I also have well developed legs and what I think is an underdeveloped upper body (mostly shoulders and lats). I can tell you that cardio for my legs seems to be enough. They are so solid and so well trained from years of martial arts, soccer, and snowboarding I really can’t do much else with them. I can press 400 easily on the hammer iso leg press and my calves will lift nearly 400 on the donkey press and they usually never get sore! Its bizarre because they aren’t really big, they’re just very heavy and very solid. I’ve also tried training my upper body and torso only for weeks at a time and noticed greater gains as well as more cuts in my legs! Weird huh? If I leave them alone I grow up top faster while lossing more weight throughout my ass and upper legs.

The balance issue, Ill focus on the core, would certainly contribute IMHO. Heavy LB work would strengthen the core and thus encourage the body to allow more force production from the body without risk to the spine for example. GH release and CNS carryover should contribute here. After all CNS works bi-laterally to maintain balance so why not superiorly on UB.

Thanks for all of your answers. The GH response makes sense. By the way, most of us wish we had bigger wheels. Mine are strong, but could use some girth. One day they will catch my upper body.

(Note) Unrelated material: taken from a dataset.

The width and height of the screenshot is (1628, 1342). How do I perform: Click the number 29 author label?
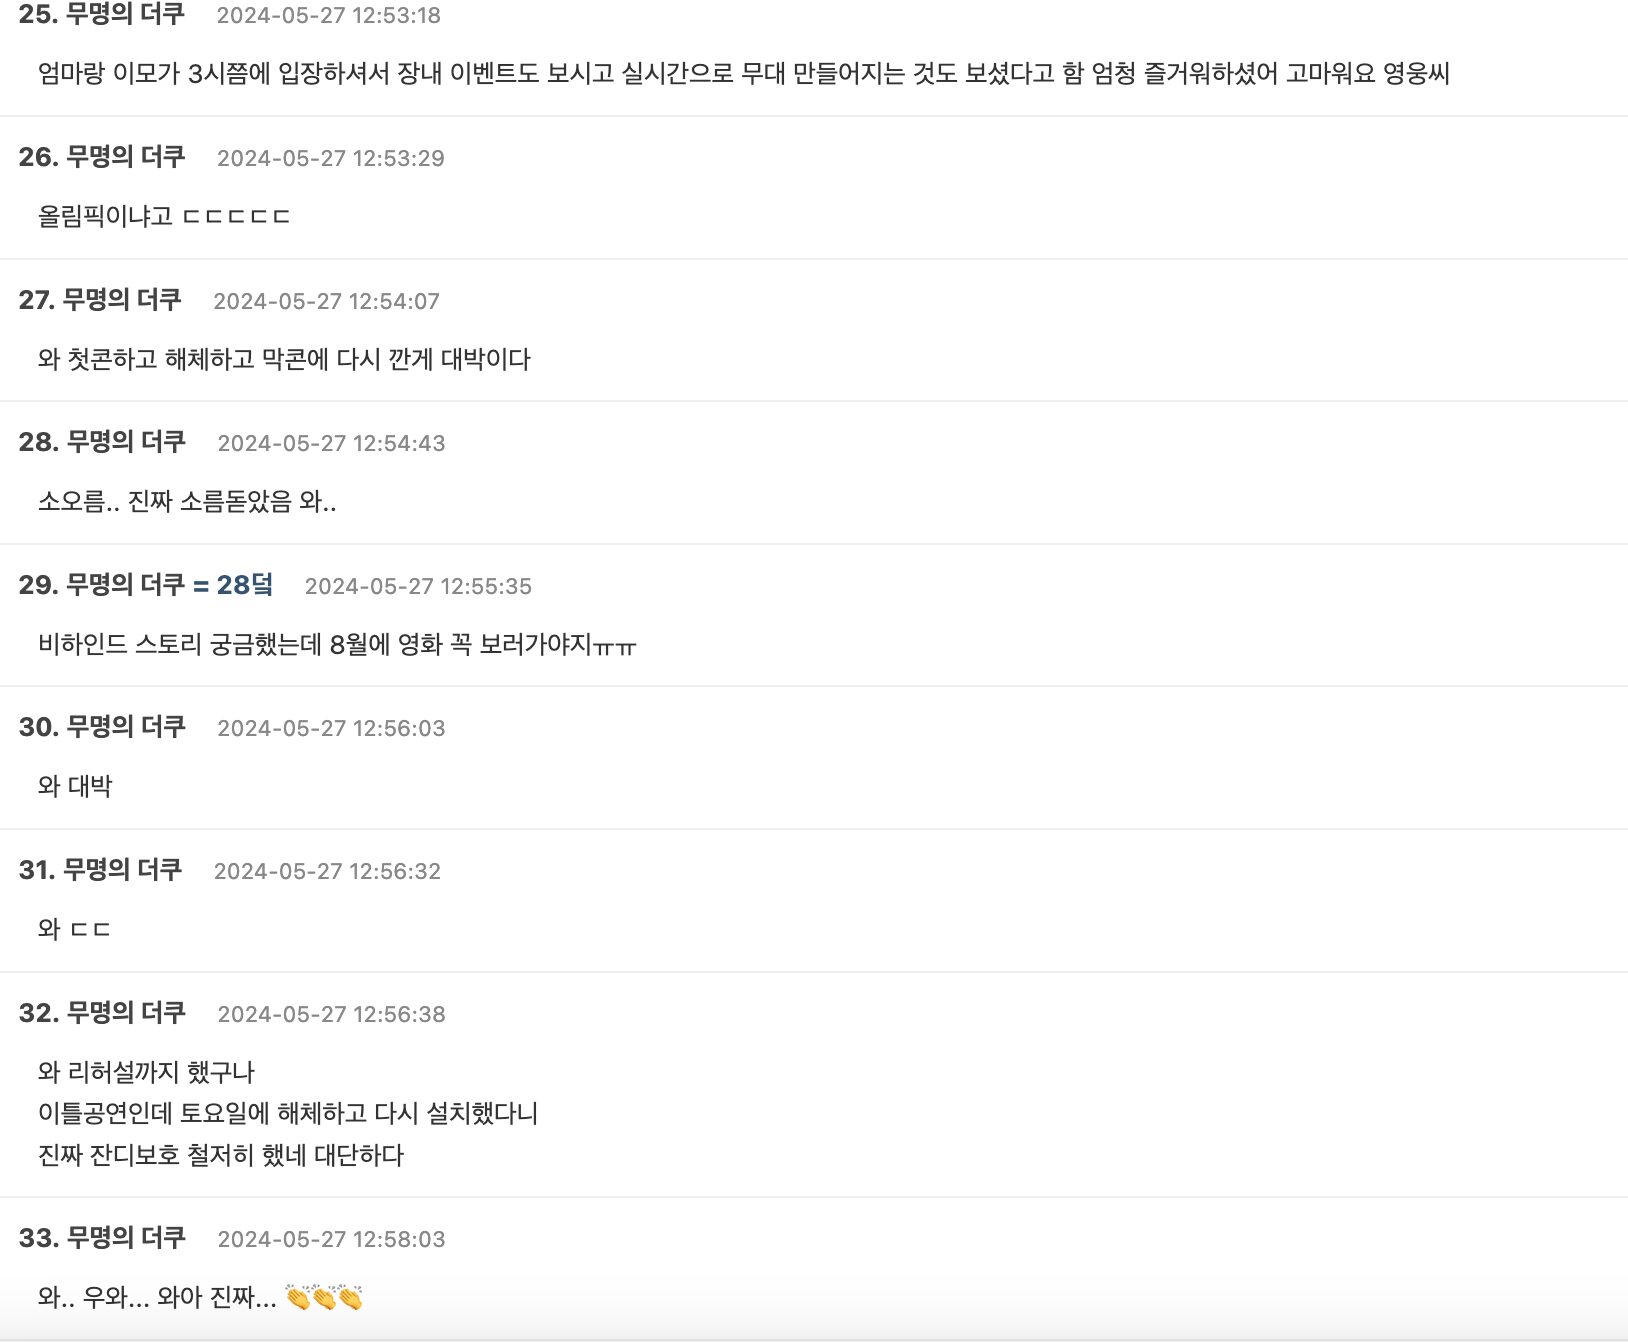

90% of the peeple i kno dont train legs. In my gym the ratio of bench and curls to a squat is probably a million to 1, but thers tons of huge guys…im sure the sauce doesent hurt

It is a myth.

You don’t need to train legs for your upper body to grow, in fact most bench press specialists (George Halbert (700+ @215lbs), Kenny Patterson, and a lot of others) don’t do any leg work at all. Muscle magazine hype, IMO.

A friend of mine studying in kinesiology told me once that every pound of upperbody weight puts 10 pounds of pressure on your spine. It doesn’t take a math genius to understand that the body will want to protect itself, so it’s likely it will shutdown all Upper body growth to save itself.

Hope it makes some sense,
-LPdSB

Pardon my ignorance, but how does that work? How does one pound turn into ten?

hmmm i know jm blakely does some kind of quad work i wouldnt be suprised if halber did too

the 2 best reasons to train legs for a ‘regular’ guy would be A)to look balanced B) strengthen areas to prevent injury i.e. knees and lower back. my dad tore up both of his knees playing in a work basketball league and i dont remember how he messed up his back. hopefully squating can help me prevent these things

There was a study a while ago that sets of isolation movements produced just as much GH as compound movements.

Everybody seems to be pretty jazzed over this GH increse when you train legs or whatever. I don’t think it matters. I know its been researched that the transient hormonal (GH and Test) elevations that happen when you have shorter, intense workouts don’t mean anything, and i think it would be the same for the small increase in GH you’d see when training legs as opposed to not training them. Think about it, bodybuilders who inject GH usually do it at a minimum 4-10 iu daily to see results, and the big boys at the olympia are takin way more than that. Do you really think a couple sets of squats will make your GH rise anywhere near that?